DCN911.COM Off-Network Support


Shared server ‘pilotisland’ outage, recovery

Posted in by Agile on the March 27th, 2008

This morning we encountered a combination of issues with our shared server ‘pilotisland’ which resulted in a lengthy (approx. 6 hours) outage. Now that the server is back up, we are able to determine what happened.

A site on the server experienced a large spike in distributed traffic (similar to the “slashdot” effect - but it wasn’t slashdot) which called a dynamic script (PHP/MySQL based) and caused an unsustainable load on the server, and it went down.

We attempted to reboot the server, but kept running into issues both with access (due to network traffic) and also with the hard drives requiring an FSCK before they would come back up. The automatic FSCK would not complete, requiring a manual FSCK, which was very time-intensive due to the size of the drives.

The FSCK has now been completed, the server has been rebooted, traffic for the busy site has been remediated (through both server/script settings and some traffic sharing) and all server operations came back to normal at approximately 1:15 PM Central Time.

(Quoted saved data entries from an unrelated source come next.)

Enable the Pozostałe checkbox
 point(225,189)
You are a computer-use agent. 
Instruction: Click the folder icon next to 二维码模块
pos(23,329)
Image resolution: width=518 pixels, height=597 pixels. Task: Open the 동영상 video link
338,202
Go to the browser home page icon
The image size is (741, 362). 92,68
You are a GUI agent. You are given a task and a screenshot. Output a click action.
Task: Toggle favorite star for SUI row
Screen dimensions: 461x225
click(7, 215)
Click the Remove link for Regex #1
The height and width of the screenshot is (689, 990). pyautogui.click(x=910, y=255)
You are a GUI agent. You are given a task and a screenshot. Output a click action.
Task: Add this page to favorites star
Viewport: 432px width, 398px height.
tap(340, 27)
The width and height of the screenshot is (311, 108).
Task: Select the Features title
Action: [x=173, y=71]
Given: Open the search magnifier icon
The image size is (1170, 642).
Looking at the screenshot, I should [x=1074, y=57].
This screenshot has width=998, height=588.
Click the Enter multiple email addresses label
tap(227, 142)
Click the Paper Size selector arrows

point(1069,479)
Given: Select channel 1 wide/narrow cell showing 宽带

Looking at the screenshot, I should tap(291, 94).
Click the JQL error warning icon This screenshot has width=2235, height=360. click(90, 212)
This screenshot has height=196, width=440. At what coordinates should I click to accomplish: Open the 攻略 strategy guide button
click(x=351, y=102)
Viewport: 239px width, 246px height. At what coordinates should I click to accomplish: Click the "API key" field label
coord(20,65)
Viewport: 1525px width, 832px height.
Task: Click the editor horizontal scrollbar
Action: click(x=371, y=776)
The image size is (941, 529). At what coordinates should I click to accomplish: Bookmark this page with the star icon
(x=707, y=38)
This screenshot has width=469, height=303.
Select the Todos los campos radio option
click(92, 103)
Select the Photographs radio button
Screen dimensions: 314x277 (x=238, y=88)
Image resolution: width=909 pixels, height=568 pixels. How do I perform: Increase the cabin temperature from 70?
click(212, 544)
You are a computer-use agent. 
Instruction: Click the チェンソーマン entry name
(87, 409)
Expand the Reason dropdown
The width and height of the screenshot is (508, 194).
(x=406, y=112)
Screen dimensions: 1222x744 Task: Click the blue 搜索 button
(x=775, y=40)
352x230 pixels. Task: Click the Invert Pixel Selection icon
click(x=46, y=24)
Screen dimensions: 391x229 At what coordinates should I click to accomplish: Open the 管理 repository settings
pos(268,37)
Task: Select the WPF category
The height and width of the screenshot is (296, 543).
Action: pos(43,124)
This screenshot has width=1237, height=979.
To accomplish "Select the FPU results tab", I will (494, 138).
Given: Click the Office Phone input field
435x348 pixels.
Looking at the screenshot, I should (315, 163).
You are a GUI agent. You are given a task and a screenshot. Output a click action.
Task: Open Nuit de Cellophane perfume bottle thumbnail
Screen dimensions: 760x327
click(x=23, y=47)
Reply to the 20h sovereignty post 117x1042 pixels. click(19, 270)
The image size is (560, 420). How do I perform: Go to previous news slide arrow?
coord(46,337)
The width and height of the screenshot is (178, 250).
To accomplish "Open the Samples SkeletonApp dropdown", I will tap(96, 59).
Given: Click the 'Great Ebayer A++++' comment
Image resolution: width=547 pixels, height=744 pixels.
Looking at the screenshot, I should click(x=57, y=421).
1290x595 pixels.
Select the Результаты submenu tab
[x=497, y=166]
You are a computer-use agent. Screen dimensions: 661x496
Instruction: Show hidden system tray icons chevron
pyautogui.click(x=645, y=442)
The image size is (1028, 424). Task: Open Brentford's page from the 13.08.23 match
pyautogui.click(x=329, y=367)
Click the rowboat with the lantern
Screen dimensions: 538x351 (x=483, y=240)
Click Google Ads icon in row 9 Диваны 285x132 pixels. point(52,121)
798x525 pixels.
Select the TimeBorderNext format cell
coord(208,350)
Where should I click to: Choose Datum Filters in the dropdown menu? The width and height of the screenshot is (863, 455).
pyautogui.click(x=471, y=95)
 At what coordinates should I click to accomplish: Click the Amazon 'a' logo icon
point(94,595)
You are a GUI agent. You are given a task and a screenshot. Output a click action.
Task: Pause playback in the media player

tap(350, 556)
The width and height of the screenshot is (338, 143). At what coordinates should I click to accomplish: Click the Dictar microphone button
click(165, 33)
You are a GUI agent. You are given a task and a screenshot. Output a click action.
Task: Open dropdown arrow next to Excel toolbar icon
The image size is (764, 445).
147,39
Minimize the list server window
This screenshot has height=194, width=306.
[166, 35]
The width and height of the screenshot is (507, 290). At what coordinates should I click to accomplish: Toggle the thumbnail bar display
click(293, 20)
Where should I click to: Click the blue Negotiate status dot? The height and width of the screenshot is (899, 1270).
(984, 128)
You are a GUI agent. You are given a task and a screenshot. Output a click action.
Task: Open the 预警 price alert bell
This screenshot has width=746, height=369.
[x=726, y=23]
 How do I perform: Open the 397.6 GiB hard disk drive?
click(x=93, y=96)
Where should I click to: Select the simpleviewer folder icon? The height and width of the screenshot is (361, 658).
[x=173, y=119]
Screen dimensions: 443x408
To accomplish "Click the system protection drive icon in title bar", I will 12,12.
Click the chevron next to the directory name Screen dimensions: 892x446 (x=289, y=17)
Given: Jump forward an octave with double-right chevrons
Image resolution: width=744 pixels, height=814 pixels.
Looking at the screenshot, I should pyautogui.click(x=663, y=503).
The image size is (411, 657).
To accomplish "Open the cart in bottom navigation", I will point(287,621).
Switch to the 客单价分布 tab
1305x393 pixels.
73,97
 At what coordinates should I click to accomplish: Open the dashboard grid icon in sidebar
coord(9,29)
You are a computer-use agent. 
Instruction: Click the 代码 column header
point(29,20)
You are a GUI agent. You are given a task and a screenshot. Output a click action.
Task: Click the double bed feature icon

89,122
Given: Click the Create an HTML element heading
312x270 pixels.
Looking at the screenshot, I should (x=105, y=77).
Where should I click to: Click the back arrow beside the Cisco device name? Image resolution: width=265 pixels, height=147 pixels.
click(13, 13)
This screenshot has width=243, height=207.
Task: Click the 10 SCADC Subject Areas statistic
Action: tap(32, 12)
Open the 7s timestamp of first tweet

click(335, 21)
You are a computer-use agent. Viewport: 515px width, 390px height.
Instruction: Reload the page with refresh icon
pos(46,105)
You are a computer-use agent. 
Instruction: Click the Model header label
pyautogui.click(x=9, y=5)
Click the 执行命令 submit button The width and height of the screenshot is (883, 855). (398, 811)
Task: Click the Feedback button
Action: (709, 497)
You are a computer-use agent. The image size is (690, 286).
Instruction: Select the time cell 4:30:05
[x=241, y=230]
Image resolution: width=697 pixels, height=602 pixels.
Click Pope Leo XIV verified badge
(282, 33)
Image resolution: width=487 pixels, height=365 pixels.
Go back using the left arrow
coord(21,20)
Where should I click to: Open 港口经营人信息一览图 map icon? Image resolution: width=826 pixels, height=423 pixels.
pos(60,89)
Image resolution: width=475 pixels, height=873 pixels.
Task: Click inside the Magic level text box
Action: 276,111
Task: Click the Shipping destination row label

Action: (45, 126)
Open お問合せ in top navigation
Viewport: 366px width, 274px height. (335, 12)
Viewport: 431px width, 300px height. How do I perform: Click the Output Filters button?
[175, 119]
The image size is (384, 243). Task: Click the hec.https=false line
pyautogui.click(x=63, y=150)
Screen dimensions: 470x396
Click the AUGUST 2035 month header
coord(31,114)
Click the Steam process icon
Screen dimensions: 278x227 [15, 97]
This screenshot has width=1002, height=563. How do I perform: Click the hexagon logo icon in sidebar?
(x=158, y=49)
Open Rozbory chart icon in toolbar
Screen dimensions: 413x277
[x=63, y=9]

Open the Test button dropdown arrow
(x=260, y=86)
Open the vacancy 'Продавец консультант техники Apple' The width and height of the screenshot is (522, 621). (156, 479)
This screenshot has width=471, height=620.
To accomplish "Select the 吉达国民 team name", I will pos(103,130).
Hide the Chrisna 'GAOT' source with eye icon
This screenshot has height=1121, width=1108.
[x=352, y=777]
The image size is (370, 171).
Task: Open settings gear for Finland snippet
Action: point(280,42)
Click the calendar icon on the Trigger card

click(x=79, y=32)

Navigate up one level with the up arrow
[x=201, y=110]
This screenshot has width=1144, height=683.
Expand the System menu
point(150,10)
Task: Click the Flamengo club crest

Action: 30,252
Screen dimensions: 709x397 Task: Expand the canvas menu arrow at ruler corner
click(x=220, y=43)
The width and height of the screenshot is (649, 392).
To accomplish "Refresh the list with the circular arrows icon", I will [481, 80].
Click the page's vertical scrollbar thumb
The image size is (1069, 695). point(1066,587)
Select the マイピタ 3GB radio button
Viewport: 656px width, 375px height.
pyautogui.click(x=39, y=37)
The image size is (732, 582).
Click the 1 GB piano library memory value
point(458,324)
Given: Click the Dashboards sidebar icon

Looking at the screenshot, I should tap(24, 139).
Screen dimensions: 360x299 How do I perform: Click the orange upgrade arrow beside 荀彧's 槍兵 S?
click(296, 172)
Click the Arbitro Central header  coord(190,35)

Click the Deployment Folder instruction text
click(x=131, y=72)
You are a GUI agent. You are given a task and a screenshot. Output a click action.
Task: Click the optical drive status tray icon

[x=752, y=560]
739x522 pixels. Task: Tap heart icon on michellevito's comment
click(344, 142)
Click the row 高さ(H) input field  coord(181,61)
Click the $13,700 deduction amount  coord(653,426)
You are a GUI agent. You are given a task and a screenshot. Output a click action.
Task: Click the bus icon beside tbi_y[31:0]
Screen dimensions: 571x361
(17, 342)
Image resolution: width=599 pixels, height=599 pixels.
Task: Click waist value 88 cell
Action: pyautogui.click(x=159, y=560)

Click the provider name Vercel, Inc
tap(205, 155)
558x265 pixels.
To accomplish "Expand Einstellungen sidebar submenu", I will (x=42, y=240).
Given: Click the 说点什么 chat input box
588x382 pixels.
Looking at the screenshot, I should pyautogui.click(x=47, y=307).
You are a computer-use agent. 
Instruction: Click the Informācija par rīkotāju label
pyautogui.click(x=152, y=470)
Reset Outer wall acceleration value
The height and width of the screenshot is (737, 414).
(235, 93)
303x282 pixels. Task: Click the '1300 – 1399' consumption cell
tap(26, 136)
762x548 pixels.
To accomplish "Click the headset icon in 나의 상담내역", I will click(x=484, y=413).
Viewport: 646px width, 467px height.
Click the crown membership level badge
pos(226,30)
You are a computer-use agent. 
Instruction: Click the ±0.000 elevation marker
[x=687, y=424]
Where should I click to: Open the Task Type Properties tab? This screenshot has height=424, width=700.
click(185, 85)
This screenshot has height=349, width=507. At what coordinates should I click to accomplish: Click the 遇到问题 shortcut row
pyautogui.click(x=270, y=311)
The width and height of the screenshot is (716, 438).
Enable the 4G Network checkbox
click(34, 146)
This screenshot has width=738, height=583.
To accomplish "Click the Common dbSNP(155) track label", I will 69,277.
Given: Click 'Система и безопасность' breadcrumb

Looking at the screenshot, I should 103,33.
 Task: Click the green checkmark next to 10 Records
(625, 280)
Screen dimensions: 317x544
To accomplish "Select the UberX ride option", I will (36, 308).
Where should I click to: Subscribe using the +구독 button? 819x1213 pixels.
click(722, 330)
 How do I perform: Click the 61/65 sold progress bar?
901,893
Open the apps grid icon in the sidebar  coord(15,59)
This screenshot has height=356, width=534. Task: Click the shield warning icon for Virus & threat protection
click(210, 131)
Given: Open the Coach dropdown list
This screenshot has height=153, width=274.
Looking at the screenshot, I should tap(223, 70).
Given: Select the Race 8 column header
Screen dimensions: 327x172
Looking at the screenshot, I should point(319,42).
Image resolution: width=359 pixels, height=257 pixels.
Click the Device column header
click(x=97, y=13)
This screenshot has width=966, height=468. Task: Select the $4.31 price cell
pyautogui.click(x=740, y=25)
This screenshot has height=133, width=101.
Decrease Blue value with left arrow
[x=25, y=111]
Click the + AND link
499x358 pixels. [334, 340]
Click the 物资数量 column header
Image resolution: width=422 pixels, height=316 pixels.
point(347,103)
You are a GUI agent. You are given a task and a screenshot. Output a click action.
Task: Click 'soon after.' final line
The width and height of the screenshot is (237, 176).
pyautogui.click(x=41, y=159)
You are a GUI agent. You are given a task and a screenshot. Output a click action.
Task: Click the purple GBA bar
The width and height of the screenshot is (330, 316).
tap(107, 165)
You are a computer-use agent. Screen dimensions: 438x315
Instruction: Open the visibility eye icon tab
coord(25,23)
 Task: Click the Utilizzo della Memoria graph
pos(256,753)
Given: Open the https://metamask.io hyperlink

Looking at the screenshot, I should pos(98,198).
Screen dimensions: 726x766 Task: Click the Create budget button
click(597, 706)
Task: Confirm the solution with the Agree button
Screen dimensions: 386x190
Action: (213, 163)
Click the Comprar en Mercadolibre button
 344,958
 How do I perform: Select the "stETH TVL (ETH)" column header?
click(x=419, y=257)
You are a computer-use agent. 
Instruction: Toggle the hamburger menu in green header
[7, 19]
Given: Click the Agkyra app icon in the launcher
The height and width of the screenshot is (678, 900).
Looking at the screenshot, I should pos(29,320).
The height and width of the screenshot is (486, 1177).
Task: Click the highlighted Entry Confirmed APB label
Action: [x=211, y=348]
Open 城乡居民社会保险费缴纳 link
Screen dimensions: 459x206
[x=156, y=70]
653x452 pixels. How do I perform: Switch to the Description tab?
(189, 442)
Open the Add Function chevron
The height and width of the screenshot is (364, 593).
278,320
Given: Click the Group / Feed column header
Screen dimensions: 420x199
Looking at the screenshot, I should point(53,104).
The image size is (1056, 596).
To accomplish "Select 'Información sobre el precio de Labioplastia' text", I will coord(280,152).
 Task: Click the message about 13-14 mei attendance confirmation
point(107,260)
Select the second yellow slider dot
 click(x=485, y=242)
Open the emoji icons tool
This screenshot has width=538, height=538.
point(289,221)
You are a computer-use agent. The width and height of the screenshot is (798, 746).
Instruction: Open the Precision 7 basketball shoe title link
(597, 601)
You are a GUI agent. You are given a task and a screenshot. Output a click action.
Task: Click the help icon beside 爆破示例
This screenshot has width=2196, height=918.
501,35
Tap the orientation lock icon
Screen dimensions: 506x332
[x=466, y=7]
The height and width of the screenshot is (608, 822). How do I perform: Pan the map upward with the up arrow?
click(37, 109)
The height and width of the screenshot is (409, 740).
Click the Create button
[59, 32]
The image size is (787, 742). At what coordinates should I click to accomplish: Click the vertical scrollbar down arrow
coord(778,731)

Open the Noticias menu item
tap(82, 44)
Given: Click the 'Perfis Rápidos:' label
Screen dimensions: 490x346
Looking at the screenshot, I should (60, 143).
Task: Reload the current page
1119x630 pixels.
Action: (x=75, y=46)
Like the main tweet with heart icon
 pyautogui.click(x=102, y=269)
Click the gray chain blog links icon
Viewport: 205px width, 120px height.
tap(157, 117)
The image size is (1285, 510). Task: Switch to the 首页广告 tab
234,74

We apologize for the frustration that this has caused. We realize that our clients do not want their sites to be down. We don’t want your sites to be down either! This particular server has been up 100% for six months, and showed no signs of trouble prior to this incident. This was an external traffic problem which then became coupled with normal drive maintenance operations for recovery. We are very sorry for the inconvenience and frustration that this has caused, and will continue to do everything in our power to ensure uninterrupted service on this server moving forward. ##

Server svensbluff down, being rebooted; Update: Recovered

Posted in by Agile on the March 26th, 2008

UPDATE, 1:37 PM: ’svensbluff’ is back online. Thank you for your patience! :)

———————————————————————————————-

1:29 PM: Our shared server ’svensbluff’ is currently down, after having emergency maintenance performed. Our on-site technicians are working on the server as we speak and will have it back online as soon as possible.

We apologize for the inconvenience!